Bench watchdog for the Krabby locomotion stack. Polls ECR for new `mainline-latest` digests, runs a firmware smoke test when one appears, and alerts on failure.

## Install

```bash
pip install krabby-bench
```

## Config

Default config path: `/etc/krabby-bench/config.toml`

```toml
[ecr]
repo = "632914961627.dkr.ecr.us-east-1.amazonaws.com/krabby-locomotion"
tag = "mainline-latest"
region = "us-east-1"
poll_interval = 60          # seconds

[smoke]
firmware_channel = "mainline"
run_hal_check = false       # set true to also start/stop container and check telemetry

[alert]
mode = "email"              # "email" | "github" | "both"
dedup_window = 3600         # suppress repeat alerts for the same failure within this window (seconds)

[smtp]
host = "smtp.example.com"
port = 587
user = "user@example.com"
password = "secret"
from = "krabby-bench@example.com"
to = "oncall@example.com"

[github]
repo = "owner/krabby-research"
token = "ghp_..."
```

## Smoke test

For each new digest the watchdog:

1. Runs `krabby firmware update <channel>` (flashes all three boards).
2. Runs `krabby firmware show` and parses the version strings.
3. Asserts all three boards report the same version.
4. Fetches `https://krabby-firmware-public.s3.amazonaws.com/<channel>/latest.json` and checks the reported version matches the S3 manifest.

## systemd

Copy the unit and timer files, then enable:

```bash
sudo cp bench/systemd/krabby-bench.service /etc/systemd/system/
sudo cp bench/systemd/krabby-bench.timer   /etc/systemd/system/
sudo systemctl daemon-reload
sudo systemctl enable --now krabby-bench
```

Monitor:

```bash
journalctl -fu krabby-bench
```

## Force a failure (test alert path)

Unplug one Mega, then push a dummy commit to `mainline` to trigger a new ECR digest.

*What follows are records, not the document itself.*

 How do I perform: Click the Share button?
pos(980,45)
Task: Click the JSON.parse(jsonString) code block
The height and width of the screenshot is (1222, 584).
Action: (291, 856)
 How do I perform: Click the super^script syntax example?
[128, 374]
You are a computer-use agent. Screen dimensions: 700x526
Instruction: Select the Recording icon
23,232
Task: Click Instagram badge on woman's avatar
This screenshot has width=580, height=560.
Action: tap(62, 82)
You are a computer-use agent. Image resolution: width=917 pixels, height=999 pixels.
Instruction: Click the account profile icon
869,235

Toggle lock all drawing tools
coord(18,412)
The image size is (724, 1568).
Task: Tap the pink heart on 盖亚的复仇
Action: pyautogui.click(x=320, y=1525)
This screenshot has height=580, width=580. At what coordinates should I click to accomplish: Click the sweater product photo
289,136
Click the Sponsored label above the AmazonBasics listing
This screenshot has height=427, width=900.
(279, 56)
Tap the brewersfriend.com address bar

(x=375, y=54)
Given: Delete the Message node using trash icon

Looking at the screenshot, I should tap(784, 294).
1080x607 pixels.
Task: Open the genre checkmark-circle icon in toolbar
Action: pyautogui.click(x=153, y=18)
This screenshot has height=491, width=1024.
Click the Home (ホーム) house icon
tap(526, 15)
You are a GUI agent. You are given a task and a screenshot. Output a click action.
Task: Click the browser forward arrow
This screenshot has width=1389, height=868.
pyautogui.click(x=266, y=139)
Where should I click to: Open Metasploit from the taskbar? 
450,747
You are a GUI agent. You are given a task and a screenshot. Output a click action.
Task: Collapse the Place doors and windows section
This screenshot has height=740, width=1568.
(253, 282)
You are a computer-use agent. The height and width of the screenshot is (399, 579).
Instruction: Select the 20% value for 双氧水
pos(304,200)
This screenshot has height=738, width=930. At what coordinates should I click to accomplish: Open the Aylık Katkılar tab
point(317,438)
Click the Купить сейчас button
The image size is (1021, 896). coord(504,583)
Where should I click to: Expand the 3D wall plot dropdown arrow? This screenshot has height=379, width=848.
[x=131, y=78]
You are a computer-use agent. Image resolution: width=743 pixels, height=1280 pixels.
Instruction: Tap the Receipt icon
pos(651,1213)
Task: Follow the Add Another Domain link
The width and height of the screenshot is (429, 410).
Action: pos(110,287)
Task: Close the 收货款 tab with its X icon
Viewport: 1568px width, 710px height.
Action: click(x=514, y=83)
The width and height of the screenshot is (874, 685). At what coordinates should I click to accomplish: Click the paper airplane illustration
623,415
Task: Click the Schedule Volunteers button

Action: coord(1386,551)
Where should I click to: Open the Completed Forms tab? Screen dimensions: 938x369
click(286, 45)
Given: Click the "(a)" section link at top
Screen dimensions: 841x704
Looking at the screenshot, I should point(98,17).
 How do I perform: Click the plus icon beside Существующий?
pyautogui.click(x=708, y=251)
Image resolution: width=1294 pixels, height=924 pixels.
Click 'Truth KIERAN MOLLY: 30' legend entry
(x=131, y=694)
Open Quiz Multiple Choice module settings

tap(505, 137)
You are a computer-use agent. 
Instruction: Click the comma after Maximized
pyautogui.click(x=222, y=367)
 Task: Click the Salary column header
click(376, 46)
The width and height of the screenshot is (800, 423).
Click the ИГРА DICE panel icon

Within one poll cycle the watchdog should detect the new digest, run the smoke test, and fire an alert.

To reset: replug the board, let the next poll cycle pass, confirm no new alert.

## State file

`/var/lib/krabby-bench/state.json` — persists the last-tested digest and last-alert metadata. Delete it to force a re-test on the next poll.